Start of Page excerpt
# 66 1/2  J38 Coppertone



## mcmfw2 (Feb 28, 2016)

Just rolled out of the detail booth for a few pics this afternoon...


----------



## Ridge Rider (Feb 28, 2016)

Great looking bike ...nice work.


----------



## Jewelman13 (Feb 28, 2016)

Stunning!!!


----------



## duey377 (Feb 28, 2016)

That's a Beauty Mark!


----------



## Intense One (Feb 29, 2016)

mcmfw2 said:


> View attachment 290313 View attachment 290314 Just rolled out of the detail booth for a few pics this afternoon...
> View attachment 290369



Whoa!   Nice 'Ray.   Who did the paint; clean mo'chine...............Ray


----------



## 67Ramshorn (Feb 29, 2016)

Hey Mark, one word............KIller !!


----------



## mcmfw2 (Feb 29, 2016)

Intense One said:


> Whoa!   Nice 'Ray.   Who did the paint; clean mo'chine...............Ray



Ray,   Schwinn did the paint back in 66...  All I did was clay, Polish and wax with Adams polishes products.... Thanks, Mark


----------



## vastingray (Feb 29, 2016)

Beautiful bike Mark


----------



## Intense One (Feb 29, 2016)

mcmfw2 said:


> Ray,   Schwinn did the paint back in 66...  All I did was clay, Polish and wax with Adams polishes products.... Thanks, Mark



Great job on the finish, Mark.   I have a few I may need to send your way!


----------



## Jewelman13 (Mar 8, 2016)

mcmfw2 said:


> View attachment 290313 View attachment 290314 Just rolled out of the detail booth for a few pics this afternoon...
> View attachment 290369








Twins!!!!


----------



## mcmfw2 (Mar 8, 2016)

Jewelman13 said:


> Twins!!!!



You betcha... What is it they say about your first ?? ATTACH=full]293480[/ATTACH]

View attachment 293480


----------



## Jewelman13 (Mar 8, 2016)

What's the serial number on yours?


----------



## mcmfw2 (Mar 9, 2016)

Jewelman13 said:


> What's the serial number on yours?



I actually have 2 of theses early 66 1/2s   Both are HB's ....  I just need one in violet for the complete set


----------
End of Page excerpt
Start of Supplied material
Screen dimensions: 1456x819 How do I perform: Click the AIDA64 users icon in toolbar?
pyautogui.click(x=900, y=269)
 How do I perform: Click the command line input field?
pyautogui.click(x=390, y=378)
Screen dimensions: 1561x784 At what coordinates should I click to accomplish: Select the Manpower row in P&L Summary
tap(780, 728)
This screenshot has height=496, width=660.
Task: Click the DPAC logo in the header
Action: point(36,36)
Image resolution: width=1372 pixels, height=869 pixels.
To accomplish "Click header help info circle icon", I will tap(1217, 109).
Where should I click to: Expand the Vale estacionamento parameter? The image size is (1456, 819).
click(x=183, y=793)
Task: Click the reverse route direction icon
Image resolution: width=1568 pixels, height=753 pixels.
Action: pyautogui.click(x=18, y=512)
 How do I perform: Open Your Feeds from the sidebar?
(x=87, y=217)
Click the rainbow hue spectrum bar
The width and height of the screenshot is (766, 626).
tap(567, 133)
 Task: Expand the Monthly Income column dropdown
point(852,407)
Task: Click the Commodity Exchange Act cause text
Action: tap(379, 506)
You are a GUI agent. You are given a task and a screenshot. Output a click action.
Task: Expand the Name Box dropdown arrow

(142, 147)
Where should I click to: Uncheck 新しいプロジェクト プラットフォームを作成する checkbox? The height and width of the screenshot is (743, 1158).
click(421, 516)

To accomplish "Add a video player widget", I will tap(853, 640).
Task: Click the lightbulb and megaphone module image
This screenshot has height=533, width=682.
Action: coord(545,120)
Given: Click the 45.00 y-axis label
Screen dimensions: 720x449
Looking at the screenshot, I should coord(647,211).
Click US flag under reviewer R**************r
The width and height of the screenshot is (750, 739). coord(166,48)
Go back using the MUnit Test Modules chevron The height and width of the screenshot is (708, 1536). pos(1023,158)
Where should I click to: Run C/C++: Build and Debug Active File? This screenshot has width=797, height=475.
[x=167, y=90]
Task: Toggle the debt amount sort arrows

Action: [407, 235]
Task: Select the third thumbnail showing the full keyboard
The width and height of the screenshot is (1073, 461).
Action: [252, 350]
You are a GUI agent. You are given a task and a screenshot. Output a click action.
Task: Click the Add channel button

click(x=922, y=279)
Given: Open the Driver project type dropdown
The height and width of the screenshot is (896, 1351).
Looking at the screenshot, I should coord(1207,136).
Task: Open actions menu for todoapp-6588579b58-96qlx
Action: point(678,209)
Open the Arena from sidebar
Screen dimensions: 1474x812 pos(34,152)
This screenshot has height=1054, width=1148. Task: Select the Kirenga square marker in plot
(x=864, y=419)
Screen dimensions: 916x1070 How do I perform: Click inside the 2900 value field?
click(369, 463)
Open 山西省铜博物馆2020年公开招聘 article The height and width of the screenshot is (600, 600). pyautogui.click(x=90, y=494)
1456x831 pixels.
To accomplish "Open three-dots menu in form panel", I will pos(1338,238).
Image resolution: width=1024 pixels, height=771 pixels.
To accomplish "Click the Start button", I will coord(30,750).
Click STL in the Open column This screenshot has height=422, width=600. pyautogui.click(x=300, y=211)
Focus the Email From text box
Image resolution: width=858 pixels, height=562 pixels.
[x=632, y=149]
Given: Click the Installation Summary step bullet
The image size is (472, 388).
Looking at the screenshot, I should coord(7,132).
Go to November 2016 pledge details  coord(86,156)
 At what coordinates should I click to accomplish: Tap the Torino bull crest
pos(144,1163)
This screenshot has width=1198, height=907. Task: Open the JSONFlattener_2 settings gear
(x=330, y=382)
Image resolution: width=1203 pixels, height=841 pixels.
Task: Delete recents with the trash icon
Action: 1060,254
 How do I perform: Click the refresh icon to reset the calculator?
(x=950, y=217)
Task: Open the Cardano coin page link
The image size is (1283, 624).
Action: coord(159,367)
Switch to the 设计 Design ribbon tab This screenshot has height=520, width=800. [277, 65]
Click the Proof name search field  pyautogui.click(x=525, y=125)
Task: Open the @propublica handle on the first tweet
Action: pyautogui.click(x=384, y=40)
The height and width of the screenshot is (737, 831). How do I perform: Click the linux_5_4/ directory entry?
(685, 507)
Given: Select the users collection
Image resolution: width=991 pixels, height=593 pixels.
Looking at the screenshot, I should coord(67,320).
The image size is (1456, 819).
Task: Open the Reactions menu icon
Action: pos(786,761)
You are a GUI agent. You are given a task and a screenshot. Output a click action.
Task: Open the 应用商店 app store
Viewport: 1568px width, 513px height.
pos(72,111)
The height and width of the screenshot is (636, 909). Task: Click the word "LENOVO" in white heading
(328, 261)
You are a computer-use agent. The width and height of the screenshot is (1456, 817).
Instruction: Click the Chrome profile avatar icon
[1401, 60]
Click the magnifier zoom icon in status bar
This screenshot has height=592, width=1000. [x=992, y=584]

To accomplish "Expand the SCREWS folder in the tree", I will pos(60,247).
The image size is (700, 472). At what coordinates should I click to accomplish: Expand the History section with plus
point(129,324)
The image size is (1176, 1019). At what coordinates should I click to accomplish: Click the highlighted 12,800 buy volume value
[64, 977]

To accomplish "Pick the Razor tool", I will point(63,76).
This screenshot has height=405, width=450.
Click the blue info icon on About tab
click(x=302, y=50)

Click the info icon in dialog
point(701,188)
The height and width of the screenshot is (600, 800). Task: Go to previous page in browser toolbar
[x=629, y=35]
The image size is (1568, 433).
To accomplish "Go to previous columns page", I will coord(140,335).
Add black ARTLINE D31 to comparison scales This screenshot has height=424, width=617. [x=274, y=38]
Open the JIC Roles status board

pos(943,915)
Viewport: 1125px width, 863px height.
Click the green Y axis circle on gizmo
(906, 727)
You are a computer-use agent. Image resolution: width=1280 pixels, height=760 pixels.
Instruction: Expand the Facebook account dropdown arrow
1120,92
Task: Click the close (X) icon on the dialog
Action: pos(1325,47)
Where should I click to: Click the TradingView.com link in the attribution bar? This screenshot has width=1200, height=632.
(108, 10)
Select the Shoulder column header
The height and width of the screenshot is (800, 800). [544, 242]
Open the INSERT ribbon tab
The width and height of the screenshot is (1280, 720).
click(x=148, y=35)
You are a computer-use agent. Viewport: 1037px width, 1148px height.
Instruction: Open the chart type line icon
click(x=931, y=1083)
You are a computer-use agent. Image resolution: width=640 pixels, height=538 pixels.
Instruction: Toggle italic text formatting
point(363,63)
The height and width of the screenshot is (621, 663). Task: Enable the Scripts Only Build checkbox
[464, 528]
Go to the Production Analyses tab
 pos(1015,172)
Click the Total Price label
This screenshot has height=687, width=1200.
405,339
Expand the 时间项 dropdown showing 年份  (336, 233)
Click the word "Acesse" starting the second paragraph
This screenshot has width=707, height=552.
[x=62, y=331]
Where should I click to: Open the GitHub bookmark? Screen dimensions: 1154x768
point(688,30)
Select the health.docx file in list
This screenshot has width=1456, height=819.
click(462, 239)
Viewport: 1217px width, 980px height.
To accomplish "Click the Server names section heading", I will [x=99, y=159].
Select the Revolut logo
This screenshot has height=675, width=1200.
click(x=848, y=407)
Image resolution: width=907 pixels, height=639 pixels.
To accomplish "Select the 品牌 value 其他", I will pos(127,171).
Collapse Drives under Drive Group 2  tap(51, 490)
End of Supplied material
→ Written tasks:
a: List every distinct username that posts in the forum thread about the J38 Coppertone, each name only once.
b: From the forum thread about the J38 Coppertone, reproduce word for word the passage that begins with the words containing "## mcmfw2 (Feb 28, 2016)" and ends with "bike ...nice work.".

→ Complete answers:
a: mcmfw2, Ridge Rider, Jewelman13, duey377, Intense One, 67Ramshorn, vastingray

b:
## mcmfw2 (Feb 28, 2016)

Just rolled out of the detail booth for a few pics this afternoon...


----------



## Ridge Rider (Feb 28, 2016)

Great looking bike ...nice work.